NACHTS IM WEDDING : Revier markieren
Ich habe ja schon viel mit angehört, nachts auf unserer Straße. Pärchenkräche etwa, die mit den Worten endeten: „Wir haben nichts, gar nichts! Nicht mal Kinder! Nur deine Scheißsauferei.“ Oder welche, unter Männern, die etwa so klangen: „Ich schlag dich behindert!“ Dann bewegen sich in den benachbarten Häusern die Vorhänge, irgendwer öffnet ein Fenster und mischt sich verbal ein. Oder ein paar Mutige gehen runter und bringen die Streitenden zur Raison. Wenn es ganz schlimm wird, ruft einer die Polizei. Aber das ist erst ein, zweimal passiert, seitdem ich hier wohne.

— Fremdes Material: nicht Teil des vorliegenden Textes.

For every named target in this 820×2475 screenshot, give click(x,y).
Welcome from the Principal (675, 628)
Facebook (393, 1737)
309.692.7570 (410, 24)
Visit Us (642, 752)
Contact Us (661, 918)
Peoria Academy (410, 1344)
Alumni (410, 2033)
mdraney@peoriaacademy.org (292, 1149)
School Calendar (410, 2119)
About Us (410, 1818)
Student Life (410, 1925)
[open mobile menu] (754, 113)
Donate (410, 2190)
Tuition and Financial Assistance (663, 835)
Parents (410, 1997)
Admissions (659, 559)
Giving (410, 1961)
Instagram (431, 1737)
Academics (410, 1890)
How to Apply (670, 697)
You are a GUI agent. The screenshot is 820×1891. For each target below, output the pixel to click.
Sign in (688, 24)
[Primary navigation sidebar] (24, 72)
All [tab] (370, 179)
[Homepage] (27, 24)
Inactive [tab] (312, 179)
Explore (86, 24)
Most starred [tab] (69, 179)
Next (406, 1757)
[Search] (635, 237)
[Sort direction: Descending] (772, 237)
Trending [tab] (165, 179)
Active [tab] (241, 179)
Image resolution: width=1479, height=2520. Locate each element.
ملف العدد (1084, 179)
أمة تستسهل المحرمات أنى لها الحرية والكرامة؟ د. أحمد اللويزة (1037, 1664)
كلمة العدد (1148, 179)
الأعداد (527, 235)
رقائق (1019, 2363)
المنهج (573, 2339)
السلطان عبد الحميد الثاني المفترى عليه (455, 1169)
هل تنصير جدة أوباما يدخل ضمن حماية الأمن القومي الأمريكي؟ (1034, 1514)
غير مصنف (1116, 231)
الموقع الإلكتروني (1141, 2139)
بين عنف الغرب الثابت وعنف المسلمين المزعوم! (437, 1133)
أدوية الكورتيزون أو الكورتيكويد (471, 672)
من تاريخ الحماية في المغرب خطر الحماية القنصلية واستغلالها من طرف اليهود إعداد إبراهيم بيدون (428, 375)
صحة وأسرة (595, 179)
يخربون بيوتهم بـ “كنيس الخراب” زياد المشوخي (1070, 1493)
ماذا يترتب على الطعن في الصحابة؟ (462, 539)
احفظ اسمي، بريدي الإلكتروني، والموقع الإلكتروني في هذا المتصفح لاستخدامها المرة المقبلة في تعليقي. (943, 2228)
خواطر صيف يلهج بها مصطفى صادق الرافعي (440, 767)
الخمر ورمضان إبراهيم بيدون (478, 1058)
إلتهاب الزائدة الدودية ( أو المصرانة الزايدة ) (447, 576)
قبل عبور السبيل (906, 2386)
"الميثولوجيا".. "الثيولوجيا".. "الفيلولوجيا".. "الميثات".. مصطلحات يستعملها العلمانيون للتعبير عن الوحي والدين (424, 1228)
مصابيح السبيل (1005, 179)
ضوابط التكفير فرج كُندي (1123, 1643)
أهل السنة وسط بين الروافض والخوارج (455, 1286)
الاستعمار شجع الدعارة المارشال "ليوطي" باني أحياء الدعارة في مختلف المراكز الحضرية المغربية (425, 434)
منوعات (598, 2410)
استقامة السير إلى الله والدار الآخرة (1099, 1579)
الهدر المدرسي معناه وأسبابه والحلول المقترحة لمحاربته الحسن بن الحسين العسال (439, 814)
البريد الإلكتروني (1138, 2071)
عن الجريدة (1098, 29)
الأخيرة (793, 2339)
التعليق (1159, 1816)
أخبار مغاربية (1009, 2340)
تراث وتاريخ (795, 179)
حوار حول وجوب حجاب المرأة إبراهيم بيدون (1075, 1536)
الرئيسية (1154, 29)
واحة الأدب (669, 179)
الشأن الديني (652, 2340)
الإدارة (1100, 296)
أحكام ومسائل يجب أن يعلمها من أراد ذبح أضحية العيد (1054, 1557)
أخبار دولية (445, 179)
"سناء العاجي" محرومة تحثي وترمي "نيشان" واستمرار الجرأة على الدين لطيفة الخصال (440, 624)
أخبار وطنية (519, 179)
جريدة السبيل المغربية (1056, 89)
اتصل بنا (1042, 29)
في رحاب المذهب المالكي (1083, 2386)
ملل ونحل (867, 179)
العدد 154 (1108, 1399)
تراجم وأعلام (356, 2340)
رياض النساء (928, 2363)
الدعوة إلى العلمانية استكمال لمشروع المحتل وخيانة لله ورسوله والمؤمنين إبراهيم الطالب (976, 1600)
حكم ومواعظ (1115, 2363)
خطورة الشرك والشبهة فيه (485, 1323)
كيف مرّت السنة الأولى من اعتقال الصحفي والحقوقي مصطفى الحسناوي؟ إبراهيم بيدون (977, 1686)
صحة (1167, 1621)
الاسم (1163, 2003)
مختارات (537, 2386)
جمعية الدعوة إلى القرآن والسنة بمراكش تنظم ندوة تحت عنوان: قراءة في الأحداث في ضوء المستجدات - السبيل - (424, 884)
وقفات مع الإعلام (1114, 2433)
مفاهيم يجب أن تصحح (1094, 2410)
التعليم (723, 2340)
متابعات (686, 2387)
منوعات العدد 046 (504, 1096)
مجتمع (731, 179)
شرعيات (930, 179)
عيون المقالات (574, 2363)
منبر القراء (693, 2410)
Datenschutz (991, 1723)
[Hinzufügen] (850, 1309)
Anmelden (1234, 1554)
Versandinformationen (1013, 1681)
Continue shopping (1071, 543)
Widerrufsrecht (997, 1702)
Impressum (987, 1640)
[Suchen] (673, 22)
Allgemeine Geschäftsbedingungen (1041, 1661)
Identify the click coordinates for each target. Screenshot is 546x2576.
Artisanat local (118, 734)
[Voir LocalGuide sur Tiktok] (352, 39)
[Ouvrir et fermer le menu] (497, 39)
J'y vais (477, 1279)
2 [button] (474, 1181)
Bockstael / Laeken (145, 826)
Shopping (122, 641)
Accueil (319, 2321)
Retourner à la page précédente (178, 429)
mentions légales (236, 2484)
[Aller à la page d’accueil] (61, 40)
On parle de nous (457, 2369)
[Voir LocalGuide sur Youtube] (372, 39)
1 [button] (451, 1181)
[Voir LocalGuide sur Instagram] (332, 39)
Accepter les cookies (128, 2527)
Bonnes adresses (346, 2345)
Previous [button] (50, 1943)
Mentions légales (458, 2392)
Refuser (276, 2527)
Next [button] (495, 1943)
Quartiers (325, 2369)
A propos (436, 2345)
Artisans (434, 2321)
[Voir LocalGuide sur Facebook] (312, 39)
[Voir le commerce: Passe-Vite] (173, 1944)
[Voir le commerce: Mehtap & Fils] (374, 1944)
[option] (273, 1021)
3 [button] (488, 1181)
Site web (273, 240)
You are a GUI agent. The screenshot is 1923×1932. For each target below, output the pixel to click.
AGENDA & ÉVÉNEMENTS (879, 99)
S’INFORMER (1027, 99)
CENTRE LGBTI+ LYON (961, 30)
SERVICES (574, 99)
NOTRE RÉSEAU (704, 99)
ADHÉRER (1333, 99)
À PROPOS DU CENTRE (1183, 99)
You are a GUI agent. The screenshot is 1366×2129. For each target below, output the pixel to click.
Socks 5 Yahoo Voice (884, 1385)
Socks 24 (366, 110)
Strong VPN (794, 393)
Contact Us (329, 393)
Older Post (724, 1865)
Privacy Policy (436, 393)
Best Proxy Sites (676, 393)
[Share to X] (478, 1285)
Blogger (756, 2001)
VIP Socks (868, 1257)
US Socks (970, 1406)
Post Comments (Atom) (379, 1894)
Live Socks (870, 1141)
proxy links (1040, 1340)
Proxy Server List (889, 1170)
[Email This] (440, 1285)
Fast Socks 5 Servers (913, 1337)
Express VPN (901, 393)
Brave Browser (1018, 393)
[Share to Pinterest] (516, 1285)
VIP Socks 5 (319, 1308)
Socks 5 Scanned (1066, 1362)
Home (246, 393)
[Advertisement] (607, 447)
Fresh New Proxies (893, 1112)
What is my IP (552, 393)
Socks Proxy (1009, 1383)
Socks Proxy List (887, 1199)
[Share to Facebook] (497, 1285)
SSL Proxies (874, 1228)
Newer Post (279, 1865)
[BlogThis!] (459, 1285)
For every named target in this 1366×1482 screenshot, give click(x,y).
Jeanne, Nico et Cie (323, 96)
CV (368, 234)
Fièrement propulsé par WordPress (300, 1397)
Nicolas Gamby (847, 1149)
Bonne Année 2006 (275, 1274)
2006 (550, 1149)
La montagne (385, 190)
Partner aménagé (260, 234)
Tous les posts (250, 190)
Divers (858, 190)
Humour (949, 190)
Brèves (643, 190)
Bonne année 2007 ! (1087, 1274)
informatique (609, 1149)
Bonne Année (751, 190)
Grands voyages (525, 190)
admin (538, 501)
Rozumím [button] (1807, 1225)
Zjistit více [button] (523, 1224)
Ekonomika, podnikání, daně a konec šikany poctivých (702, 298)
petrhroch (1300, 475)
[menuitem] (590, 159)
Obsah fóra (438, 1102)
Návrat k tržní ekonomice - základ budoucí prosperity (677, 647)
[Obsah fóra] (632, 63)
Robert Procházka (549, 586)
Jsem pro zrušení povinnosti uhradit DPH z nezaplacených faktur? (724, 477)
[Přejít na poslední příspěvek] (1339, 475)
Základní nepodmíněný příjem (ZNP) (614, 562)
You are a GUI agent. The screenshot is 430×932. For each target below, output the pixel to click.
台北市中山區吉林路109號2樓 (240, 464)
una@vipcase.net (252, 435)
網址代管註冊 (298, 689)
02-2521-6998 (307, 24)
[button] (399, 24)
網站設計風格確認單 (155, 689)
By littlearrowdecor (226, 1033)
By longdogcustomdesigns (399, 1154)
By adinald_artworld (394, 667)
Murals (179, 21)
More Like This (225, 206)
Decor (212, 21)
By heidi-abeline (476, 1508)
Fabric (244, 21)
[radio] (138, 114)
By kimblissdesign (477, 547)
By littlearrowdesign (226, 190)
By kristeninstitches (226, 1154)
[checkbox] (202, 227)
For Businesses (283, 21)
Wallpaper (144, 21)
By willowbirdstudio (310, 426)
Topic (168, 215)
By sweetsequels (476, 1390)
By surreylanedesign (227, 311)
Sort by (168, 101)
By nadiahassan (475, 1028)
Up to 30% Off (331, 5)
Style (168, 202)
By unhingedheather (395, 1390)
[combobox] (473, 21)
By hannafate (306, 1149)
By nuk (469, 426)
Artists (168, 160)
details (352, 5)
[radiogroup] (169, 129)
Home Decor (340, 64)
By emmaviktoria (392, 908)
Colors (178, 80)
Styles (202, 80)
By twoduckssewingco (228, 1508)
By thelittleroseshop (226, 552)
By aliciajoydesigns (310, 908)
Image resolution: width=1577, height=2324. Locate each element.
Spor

In dieser Nacht aber tönt etwas anderes durch die Straße. Es hört sich an wie Kinderstimmen. Kinderstimmen? Moment mal. Ein Blick auf die Uhr zeigt 2.30 Uhr. Ein bisschen spät, finde ich und wanke, in eine Decke gewickelt, zum Fenster. Unten auf der Straße steht eine Familie um ein Auto herum. Mutter dirigiert die beiden Kinder gen Haustür, Vater lädt Koffer aus Kofferraum. Urlaubsheimkehrer.
Ich atme die warme Nachtluft und gucke ihnen ein bisschen zu. Stelle mir ihren Urlaub in der Türkei vor. Das Meer, selbst gemachte Baklava, süße Melone und Kernweitspucken. Und den muffigen Zuhausegeruch der eigenen Wohnung, in der die letzten Wochen niemand war. Nicht einmal die Lieblingsstofftiere der Kinder, die haben sie unter den Arm gepresst.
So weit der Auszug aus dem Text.